The effect of arbitrary rotation of one reorientation fracture on dimensionless productivity index and derivative. (a) The rotation of the central fracture; (b) the rotation of the external fracture.

As observed from Figure 11a, the arbitrary rotation of the central fracture has a weak impact on the productivity index. When the principal fracture angle of the central fracture increases from 30° to 75°, the corresponding productivity index goes up from 0.799 to 0.827 (CfD = 100), with an increasing rate of 3.5%. Although the maximum productivity index derivative shows a little increase with the increase of the rotation angle of the central fracture, the optimal fracture conductivity remains the same when the rotation only occurs in the central fracture. Different from Figure 11a, Figure 11b shows that there is an obvious change of the productivity index when the rotation occurs in the external reorientation fracture. For example, the increasing rate of the productivity index is 5.3% when the principal fracture angle of the external reorientation fracture increases from 30° to 75° (CfD = 100), larger than that caused by the same rotation angle of the central reorientation fracture. This phenomenon may be explained by that the external fracture has a larger seepage area and a stronger influence than the central fracture. Hence, in order to improve the stimulation performance, rotating the external reorientation fracture is more effective than rotating the central reorientation fracture.

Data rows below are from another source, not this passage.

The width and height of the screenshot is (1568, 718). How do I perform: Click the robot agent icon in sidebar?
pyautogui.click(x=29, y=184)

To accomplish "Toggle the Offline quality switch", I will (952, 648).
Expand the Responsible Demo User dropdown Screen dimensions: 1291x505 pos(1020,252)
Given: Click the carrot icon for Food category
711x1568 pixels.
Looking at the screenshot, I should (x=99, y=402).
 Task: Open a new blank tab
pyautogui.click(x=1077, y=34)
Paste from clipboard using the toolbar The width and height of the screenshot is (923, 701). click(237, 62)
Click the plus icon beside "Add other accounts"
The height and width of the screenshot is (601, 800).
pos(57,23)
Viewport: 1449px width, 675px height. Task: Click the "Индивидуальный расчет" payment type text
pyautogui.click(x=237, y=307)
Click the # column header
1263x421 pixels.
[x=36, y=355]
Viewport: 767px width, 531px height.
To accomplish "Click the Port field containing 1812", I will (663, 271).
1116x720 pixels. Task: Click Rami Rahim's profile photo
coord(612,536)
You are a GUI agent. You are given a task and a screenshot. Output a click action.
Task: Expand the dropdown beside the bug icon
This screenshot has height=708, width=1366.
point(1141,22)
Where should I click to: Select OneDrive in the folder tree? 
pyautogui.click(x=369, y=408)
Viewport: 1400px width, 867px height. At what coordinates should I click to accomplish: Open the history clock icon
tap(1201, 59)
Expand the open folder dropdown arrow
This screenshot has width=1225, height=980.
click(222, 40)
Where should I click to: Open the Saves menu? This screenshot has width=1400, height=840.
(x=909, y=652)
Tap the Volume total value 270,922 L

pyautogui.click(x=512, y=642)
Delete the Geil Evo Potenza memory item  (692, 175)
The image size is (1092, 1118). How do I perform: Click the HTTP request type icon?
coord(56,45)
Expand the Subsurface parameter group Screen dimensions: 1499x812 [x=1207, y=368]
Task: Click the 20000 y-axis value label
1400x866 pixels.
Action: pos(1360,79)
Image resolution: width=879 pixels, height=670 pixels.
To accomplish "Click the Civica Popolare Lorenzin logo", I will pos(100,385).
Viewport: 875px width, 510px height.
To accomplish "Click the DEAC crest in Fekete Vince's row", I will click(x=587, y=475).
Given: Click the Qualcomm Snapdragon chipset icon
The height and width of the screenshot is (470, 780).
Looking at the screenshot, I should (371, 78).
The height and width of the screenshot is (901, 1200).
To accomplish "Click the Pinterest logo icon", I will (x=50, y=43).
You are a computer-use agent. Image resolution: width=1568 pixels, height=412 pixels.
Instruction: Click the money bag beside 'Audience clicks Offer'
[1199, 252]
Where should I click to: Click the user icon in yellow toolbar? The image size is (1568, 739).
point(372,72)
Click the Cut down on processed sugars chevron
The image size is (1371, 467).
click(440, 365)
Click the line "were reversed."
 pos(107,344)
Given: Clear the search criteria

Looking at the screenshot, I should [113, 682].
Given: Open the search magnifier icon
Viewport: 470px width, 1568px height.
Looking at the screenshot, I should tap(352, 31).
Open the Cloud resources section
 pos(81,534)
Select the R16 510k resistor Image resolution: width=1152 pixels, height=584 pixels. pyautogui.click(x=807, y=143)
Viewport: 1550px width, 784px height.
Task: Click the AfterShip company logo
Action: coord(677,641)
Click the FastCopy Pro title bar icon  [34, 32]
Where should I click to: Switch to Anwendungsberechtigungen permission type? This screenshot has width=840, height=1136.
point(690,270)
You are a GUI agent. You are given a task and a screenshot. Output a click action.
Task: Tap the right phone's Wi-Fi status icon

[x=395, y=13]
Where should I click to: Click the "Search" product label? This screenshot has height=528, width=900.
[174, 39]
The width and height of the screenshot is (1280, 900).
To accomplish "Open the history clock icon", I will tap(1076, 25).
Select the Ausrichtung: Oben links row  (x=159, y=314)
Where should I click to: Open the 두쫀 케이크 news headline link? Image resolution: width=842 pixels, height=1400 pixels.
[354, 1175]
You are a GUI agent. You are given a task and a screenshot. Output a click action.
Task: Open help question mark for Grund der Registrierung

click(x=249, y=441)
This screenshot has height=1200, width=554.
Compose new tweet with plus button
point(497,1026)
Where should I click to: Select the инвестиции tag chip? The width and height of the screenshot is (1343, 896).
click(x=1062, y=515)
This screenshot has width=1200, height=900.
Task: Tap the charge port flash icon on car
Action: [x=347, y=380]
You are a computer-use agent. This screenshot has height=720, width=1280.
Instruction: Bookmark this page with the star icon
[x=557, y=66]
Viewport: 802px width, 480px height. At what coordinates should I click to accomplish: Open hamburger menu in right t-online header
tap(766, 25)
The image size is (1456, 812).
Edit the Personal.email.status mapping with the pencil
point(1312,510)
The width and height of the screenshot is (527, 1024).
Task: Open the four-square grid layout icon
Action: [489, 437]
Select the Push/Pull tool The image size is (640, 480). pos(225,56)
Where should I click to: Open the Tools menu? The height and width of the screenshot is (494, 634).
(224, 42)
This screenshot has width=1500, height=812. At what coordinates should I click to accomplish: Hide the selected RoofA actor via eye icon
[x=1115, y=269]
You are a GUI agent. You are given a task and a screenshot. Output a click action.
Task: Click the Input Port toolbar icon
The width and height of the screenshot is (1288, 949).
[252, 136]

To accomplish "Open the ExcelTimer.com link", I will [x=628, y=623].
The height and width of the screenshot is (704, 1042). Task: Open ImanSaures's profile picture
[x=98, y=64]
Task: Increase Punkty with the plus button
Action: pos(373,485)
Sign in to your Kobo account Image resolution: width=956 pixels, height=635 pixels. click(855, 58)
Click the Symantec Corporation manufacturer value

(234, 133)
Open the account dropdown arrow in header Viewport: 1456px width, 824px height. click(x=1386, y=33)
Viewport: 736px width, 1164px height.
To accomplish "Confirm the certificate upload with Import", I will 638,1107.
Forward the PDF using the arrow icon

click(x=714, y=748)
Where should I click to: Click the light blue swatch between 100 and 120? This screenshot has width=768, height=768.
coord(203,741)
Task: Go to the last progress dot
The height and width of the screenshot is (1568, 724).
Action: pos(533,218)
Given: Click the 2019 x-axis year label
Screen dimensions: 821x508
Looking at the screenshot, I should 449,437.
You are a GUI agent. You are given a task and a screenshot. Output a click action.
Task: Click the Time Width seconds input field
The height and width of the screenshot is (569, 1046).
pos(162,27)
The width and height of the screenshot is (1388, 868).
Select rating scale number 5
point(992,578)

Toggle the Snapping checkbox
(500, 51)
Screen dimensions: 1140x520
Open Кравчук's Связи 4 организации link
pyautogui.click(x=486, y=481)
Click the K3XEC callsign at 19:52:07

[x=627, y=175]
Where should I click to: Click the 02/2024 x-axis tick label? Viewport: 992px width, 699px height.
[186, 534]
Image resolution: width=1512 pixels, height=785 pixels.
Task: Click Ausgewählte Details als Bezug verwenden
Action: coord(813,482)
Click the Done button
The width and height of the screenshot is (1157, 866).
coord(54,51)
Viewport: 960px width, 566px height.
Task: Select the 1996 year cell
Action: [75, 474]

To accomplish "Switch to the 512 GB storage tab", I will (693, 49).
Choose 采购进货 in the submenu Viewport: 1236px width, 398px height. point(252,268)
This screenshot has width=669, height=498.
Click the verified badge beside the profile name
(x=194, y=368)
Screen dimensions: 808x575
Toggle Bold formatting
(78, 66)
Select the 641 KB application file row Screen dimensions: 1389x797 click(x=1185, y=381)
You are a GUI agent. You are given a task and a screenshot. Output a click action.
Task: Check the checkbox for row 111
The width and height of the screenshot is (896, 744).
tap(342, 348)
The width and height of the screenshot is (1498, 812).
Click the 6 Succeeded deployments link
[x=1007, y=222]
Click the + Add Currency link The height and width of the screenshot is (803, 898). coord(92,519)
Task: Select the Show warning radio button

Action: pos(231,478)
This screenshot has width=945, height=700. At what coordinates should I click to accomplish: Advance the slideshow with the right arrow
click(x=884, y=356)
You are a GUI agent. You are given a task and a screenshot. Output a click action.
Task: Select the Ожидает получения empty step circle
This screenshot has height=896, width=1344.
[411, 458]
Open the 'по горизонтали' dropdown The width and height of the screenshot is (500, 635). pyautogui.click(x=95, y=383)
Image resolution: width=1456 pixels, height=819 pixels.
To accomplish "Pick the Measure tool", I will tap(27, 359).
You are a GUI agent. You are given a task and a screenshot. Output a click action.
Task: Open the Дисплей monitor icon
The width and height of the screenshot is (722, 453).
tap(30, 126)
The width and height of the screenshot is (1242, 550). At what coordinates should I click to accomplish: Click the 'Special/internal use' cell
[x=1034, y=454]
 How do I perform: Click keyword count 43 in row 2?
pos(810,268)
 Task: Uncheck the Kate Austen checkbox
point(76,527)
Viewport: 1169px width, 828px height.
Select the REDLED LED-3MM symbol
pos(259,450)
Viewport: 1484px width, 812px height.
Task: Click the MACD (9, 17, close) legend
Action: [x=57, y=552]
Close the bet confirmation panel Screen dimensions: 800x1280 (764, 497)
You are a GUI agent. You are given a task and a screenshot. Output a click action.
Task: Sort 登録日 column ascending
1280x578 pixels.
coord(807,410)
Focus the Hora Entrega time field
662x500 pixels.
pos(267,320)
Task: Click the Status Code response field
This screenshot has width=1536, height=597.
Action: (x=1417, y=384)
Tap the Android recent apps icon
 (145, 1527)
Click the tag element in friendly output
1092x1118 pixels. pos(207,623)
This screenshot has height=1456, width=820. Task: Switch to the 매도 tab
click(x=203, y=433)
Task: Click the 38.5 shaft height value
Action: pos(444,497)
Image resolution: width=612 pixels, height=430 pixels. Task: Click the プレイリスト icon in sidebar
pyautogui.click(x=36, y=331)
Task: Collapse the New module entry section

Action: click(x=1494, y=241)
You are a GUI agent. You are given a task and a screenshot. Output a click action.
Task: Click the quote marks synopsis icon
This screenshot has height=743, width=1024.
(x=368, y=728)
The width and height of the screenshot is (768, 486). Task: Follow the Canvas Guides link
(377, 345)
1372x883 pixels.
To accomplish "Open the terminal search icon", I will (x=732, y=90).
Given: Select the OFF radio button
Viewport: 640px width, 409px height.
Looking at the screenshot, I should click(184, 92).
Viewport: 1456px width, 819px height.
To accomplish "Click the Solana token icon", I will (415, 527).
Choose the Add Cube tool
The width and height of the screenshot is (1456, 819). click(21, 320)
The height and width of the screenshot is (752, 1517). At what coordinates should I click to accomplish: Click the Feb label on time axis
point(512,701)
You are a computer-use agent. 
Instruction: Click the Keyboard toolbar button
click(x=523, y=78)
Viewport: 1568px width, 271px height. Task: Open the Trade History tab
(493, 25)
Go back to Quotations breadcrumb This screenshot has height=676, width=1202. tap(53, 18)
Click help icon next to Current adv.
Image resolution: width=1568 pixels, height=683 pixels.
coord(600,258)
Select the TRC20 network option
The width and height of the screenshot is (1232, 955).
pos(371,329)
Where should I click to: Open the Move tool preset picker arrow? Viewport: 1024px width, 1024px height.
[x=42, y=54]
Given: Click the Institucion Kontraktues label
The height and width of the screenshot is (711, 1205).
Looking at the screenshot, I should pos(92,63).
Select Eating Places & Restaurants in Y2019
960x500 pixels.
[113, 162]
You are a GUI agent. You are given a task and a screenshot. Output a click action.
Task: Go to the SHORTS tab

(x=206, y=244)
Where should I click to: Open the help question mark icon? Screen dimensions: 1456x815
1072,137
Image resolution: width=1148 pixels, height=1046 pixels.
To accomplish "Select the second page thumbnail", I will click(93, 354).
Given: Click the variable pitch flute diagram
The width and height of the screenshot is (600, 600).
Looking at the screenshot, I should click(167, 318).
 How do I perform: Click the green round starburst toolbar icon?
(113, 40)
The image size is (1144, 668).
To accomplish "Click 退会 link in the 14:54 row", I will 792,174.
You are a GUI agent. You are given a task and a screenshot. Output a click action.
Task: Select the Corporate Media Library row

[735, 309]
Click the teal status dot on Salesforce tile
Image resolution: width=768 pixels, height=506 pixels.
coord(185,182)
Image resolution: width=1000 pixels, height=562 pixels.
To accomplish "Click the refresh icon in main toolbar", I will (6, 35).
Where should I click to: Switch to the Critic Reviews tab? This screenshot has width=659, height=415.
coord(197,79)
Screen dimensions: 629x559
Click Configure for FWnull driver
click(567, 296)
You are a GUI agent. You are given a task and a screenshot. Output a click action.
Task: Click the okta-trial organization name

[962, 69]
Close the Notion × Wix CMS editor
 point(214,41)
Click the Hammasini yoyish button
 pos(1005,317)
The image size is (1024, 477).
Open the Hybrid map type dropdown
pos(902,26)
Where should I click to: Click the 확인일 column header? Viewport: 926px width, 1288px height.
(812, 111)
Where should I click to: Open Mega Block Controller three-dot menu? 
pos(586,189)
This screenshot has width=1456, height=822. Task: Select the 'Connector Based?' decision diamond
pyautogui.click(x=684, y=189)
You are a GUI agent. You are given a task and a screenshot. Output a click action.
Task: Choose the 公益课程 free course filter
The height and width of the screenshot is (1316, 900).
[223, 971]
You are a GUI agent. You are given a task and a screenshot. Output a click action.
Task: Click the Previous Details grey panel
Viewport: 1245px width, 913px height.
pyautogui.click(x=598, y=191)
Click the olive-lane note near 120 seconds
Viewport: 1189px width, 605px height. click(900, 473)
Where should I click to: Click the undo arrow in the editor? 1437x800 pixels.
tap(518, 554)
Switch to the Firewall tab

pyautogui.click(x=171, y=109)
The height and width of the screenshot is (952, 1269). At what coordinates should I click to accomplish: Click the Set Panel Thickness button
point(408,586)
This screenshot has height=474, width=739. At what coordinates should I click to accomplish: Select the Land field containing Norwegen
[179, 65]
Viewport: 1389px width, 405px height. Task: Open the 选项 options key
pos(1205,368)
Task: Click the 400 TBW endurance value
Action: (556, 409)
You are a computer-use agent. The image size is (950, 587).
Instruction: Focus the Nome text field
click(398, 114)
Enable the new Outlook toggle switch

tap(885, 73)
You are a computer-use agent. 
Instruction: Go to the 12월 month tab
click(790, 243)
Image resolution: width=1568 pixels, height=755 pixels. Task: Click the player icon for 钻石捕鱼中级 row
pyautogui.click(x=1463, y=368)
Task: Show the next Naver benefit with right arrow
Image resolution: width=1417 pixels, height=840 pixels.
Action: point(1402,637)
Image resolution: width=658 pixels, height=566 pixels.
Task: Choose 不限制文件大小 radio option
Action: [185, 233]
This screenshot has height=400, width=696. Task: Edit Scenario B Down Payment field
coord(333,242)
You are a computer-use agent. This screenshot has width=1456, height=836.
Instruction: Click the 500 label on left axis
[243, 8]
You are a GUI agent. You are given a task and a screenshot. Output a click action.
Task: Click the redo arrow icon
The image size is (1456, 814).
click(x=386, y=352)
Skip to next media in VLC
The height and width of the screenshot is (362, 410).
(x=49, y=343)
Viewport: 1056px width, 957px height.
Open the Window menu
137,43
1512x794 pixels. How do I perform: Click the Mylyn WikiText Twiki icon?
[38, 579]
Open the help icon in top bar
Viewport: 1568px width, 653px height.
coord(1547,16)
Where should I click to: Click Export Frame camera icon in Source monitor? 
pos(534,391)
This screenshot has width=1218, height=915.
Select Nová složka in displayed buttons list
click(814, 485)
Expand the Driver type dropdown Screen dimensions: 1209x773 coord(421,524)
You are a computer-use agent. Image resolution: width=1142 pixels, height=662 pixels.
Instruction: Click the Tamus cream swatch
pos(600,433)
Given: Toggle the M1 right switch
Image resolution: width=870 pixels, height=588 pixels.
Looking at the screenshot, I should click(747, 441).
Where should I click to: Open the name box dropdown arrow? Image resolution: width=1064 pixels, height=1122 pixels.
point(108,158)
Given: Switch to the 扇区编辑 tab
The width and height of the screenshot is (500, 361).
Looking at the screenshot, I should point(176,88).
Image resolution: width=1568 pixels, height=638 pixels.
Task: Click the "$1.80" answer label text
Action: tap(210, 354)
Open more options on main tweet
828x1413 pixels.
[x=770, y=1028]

5.5.2 Asymmetrical distribution of one reorientation fracture

To investigate the effect of the asymmetrical distribution of the reorientation fracture, we first discuss the simplest case, namely one reorientation fracture’s asymmetrical distribution. Here we assume that one of the fractures moves a certain distance toward a wing, making it asymmetrical about the intersection of the fracture and the horizontal wellbore. Similar to the last section, the reorientation fracture number and adjacent fracture spacing are set to 3 and 4, respectively. Figure 12 illustrates the effect of the asymmetrical distribution of one reorientation fracture on the well productivity, including three cases: (A) reference case: symmetrical distribution, (B) asymmetrical distribution of one external reorientation fracture, (C) asymmetrical distribution of the central reorientation fracture.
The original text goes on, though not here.